Laboratory Diagnosis of Infectious Diseases
Overview
Focus on bacteria from family Enterobacteriaceae: genus Salmonella and genus Shigella.
Presented by Assist. Prof. Denitsa Tsaneva-Damyanova, MD.
Genus Salmonella
Characteristics
Gram-negative rods from the family Enterobacteriaceae.
Non acid-fast bacteria.
Morphology: Size ranges from 0.3-1 μm (width) and 1.0-6.0 μm (length).
Motility: Flagella are peritrichous (8-20), uniformly distributed.
Capsules: Do not generally form capsules; S. typhi has a microcapsule.
Taxonomic Classification
Challenges in Classification
Taxonomy of Salmonella is controversial due to historical naming based on clinical cases (e.g., Salmonella typhi, Salmonella choleraesuis).
DNA studies show most clinical isolates belong to Salmonella enterica.
Over 2,500 serotypes and 51 groups identified from this species.
Correct nomenclature: Salmonella enterica, serovar Typhi (capitalized serotype).
Subspecies
Seven subspecies proposed: enterica I, salamae II, arizonae IIIa, diarizonae IIIb, houtenae IV, bongori V, indica VI.
S. typhi, S. paratyphi A & B belong to subspecies enterica I.
Physiology
Growth Conditions
Facultative anaerobes.
Non-fastidious.
Optimal temperature: 37°C, pH: 7.2-7.4.
Growth on various media types: essential, selective, enriched, differential.
Colonies on solid media: sizes 2-4 mm, classified as S (smooth) and R (rough).
Media Selection
Selective Media
Transparent colonies with black centers (due to H₂S), except S. paratyphi.
Common selective media:
MacConkey agar: selective for Gram-negative bacteria; differentiates lactose fermenters (pink) from non-fermenters (translucent).
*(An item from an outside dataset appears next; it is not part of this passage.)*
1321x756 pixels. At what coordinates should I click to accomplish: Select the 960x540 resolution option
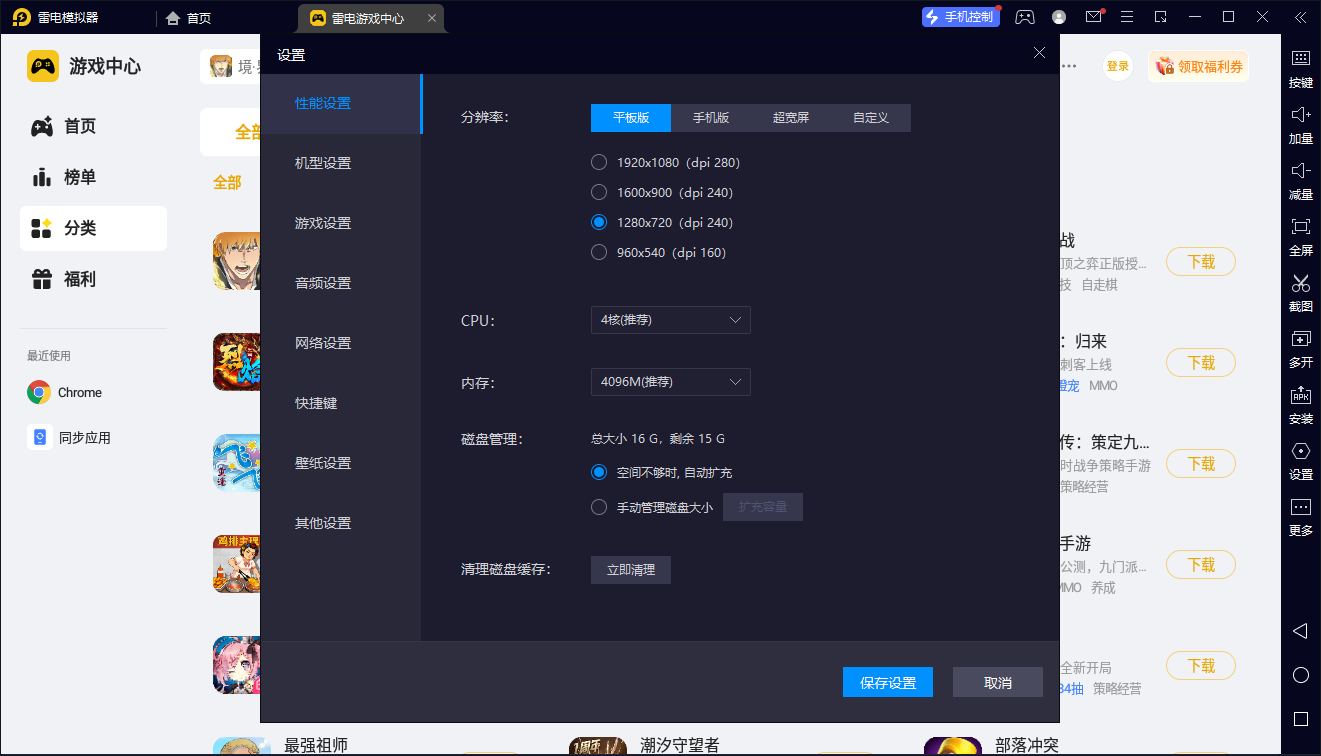point(599,252)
Kauffman media, Rappoport media, Möller media, Apocholate-citrate agar, Hektoen enteric agar, Brilliant Green agar.
Differential Media
Forms lactose-negative colonies on differential media:
McConkey agar: differentiates lactose fermenters from non-lactose fermenters.
Additional media: Endo agar, Gassner agar, Levine agar, EMB agar for Gram(-) bacteria.
Additional Common Media
Frequently used for Salmonella: SS agar, bismuth sulfite agar, Hektoen enteric (HE) medium, Brilliant Green agar, XLD agar.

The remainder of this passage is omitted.